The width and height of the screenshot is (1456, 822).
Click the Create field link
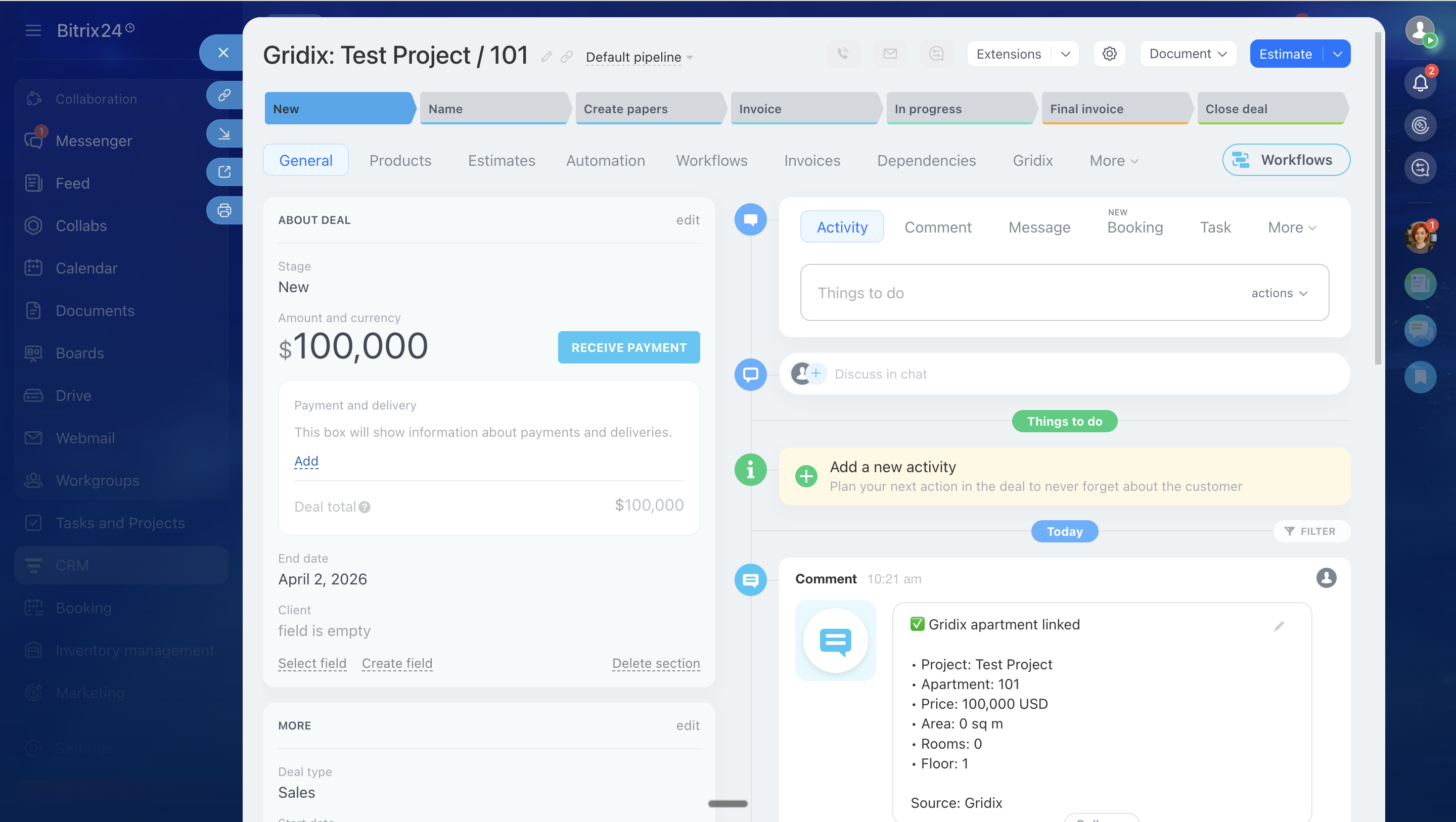pos(397,663)
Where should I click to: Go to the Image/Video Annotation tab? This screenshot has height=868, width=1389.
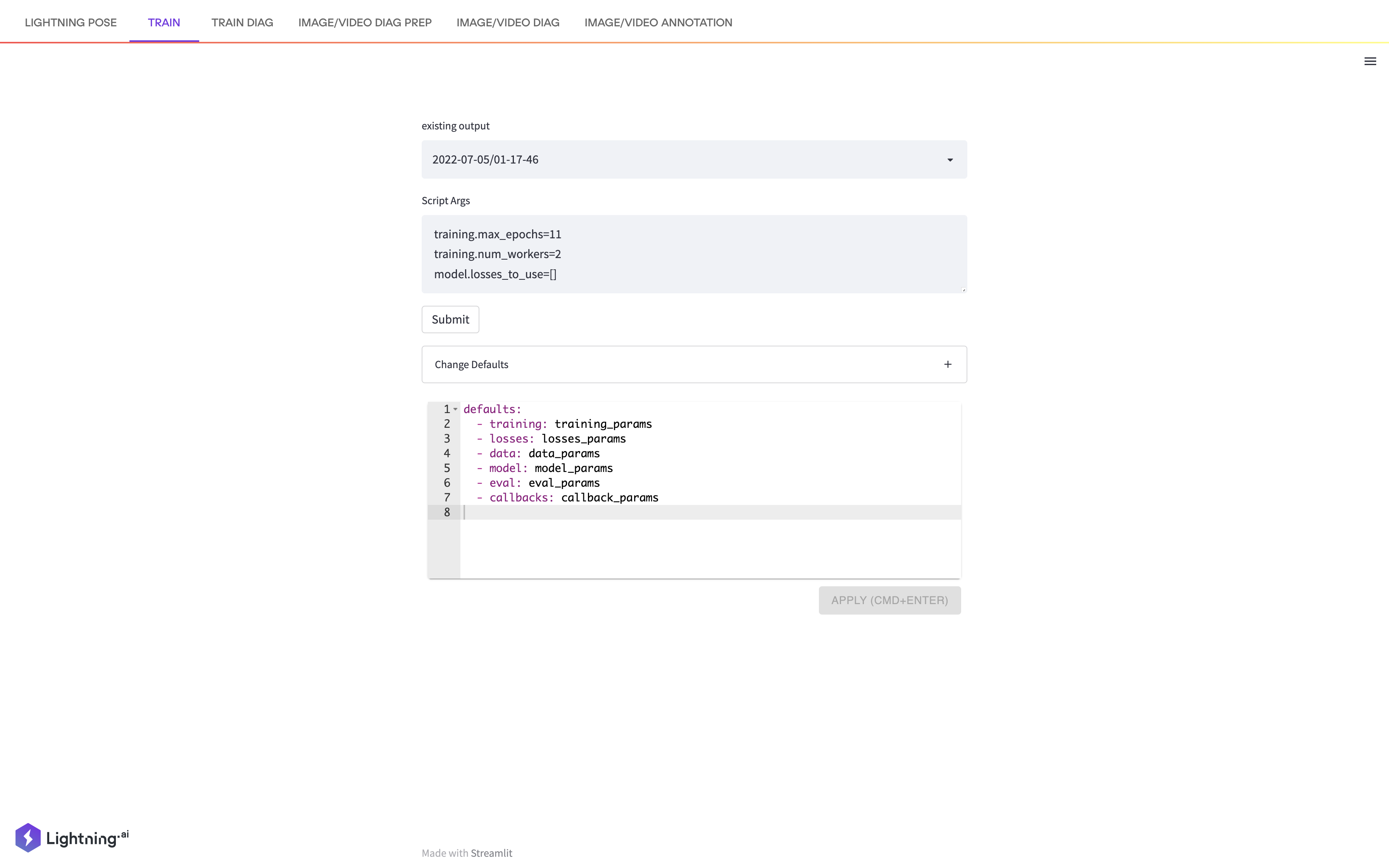click(x=658, y=22)
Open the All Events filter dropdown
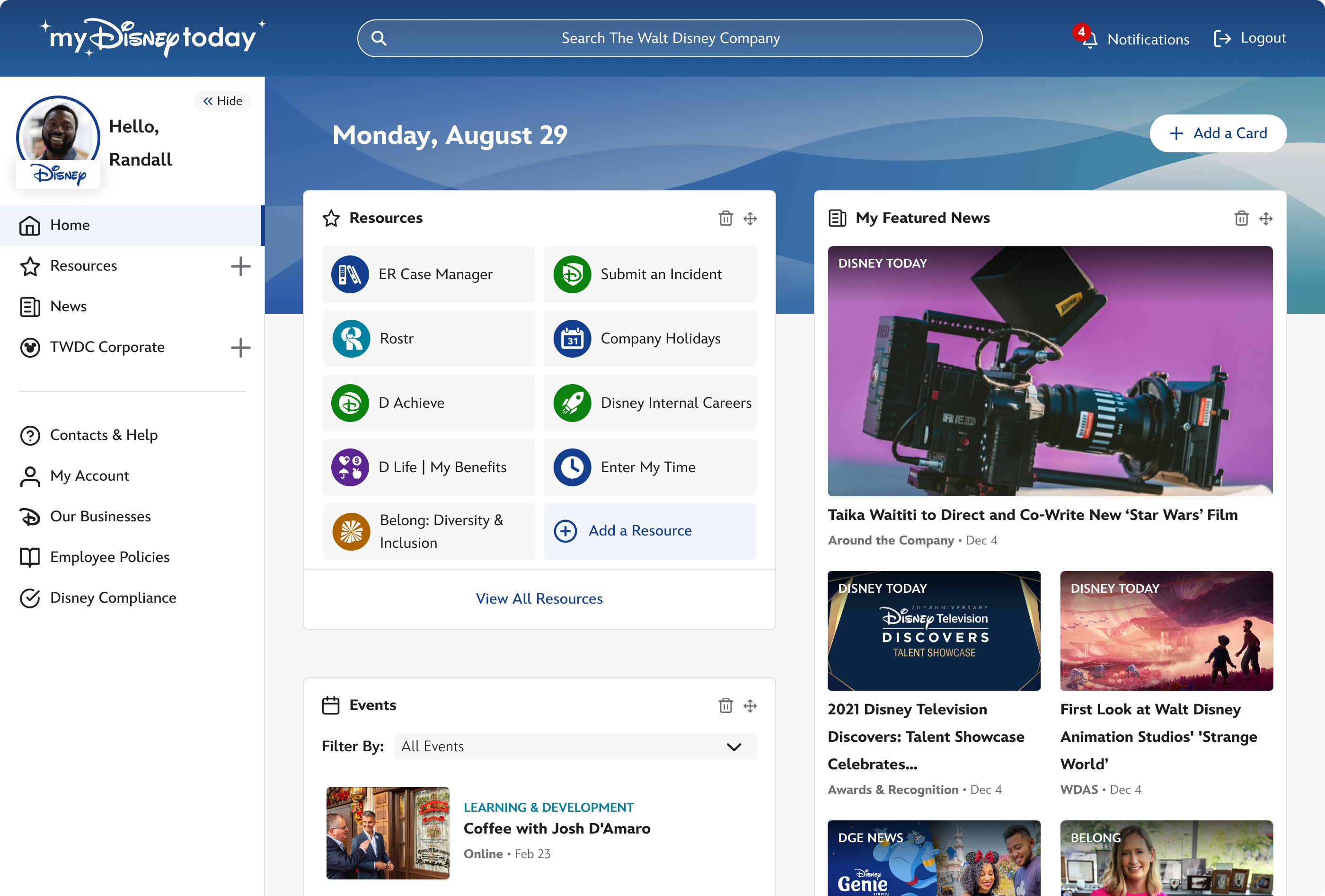The image size is (1325, 896). [x=574, y=747]
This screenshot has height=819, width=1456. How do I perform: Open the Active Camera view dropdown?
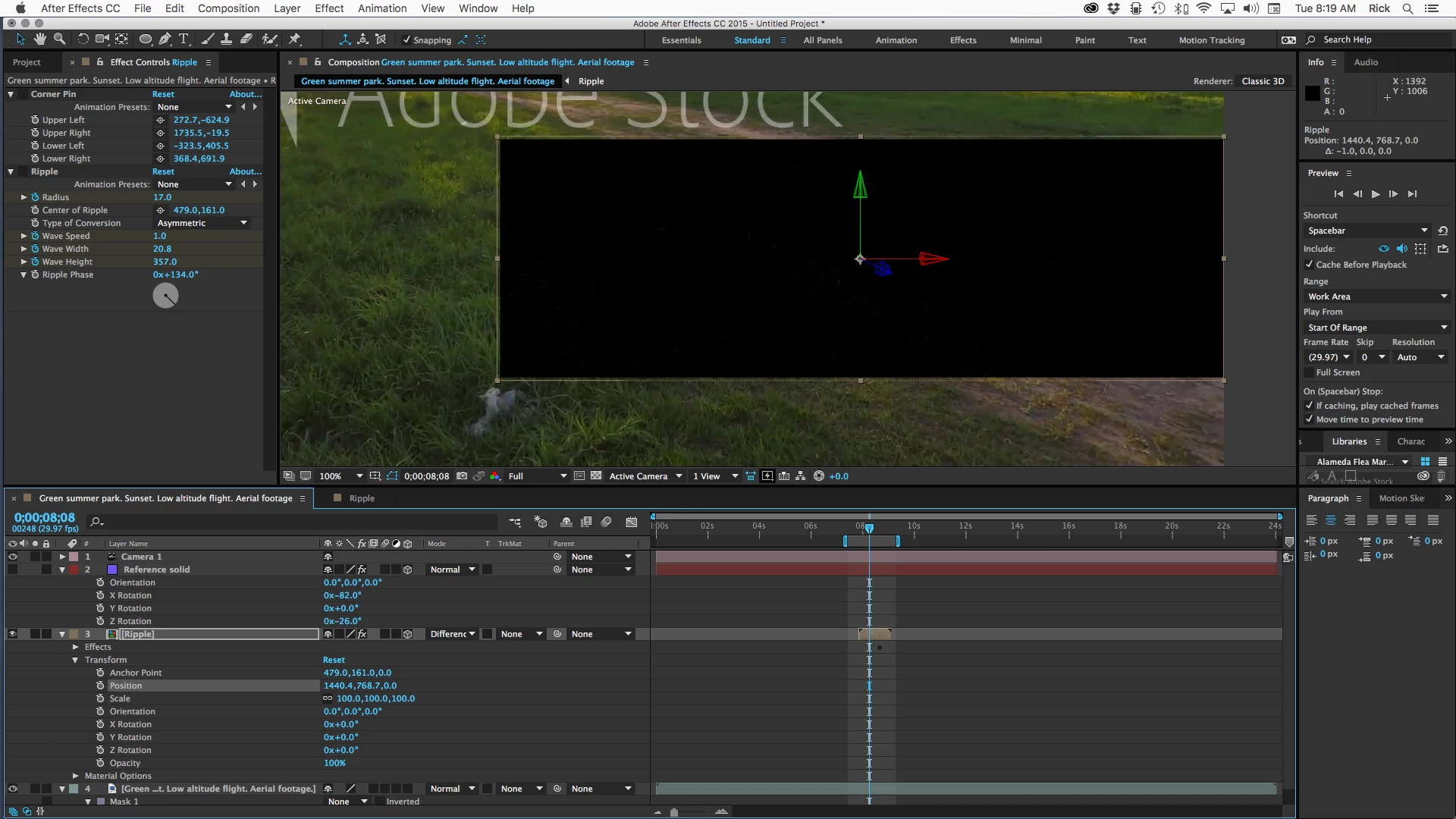[x=645, y=476]
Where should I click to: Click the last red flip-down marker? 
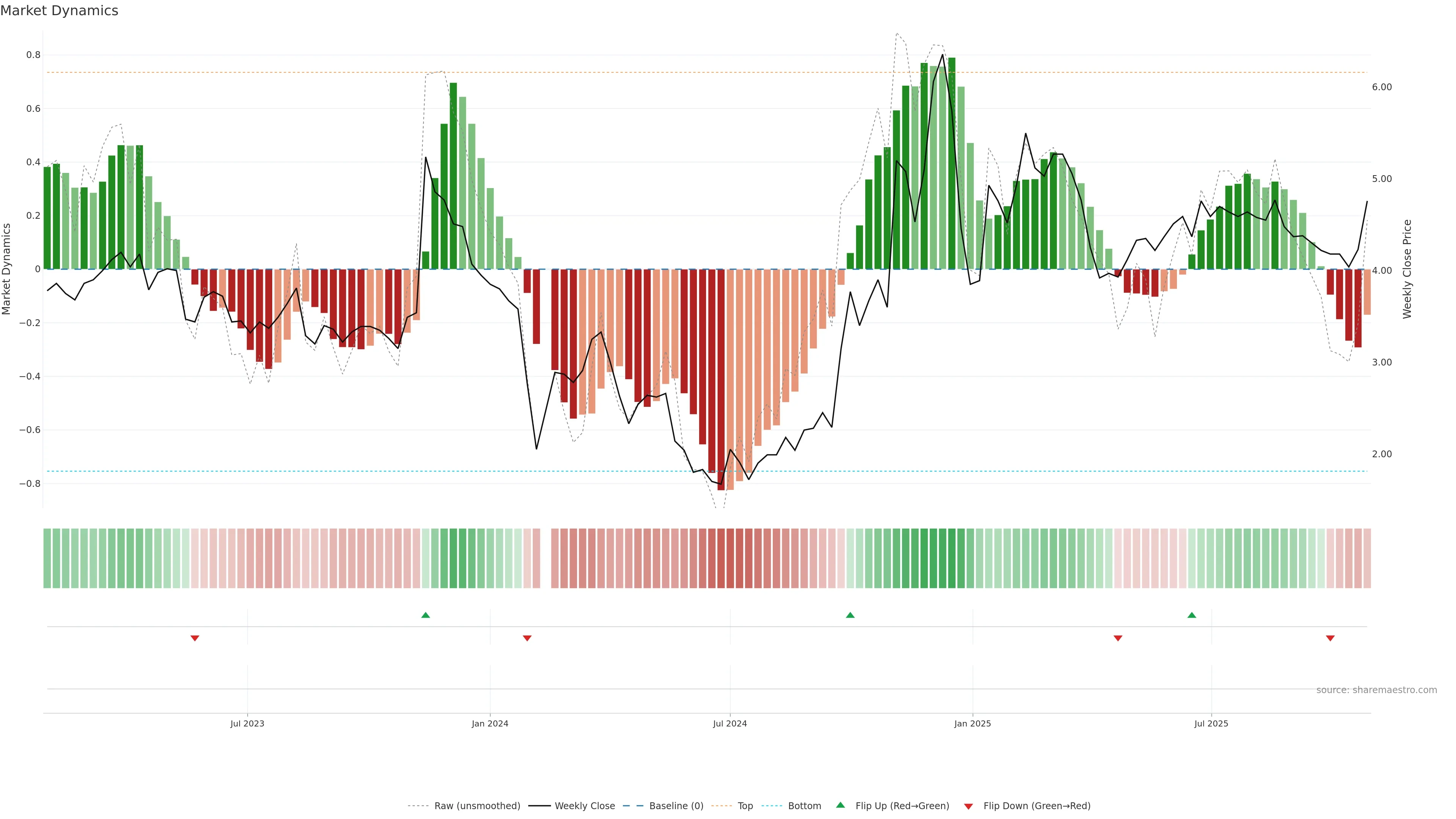pos(1330,638)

** What the exercise asks **
Write out exactly the lines running from the one with "Click the Create field link" through the end of the material, both ends included, while leaving the pictures out.

** Response **
Click the Create field link
pos(397,663)
Where should I click to: Go to the Image/Video Annotation tab? This screenshot has height=868, width=1389.
click(x=658, y=22)
Open the All Events filter dropdown
The image size is (1325, 896). [x=574, y=747]
This screenshot has height=819, width=1456. How do I perform: Open the Active Camera view dropdown?
[x=645, y=476]
Where should I click to: Click the last red flip-down marker? 
pos(1330,638)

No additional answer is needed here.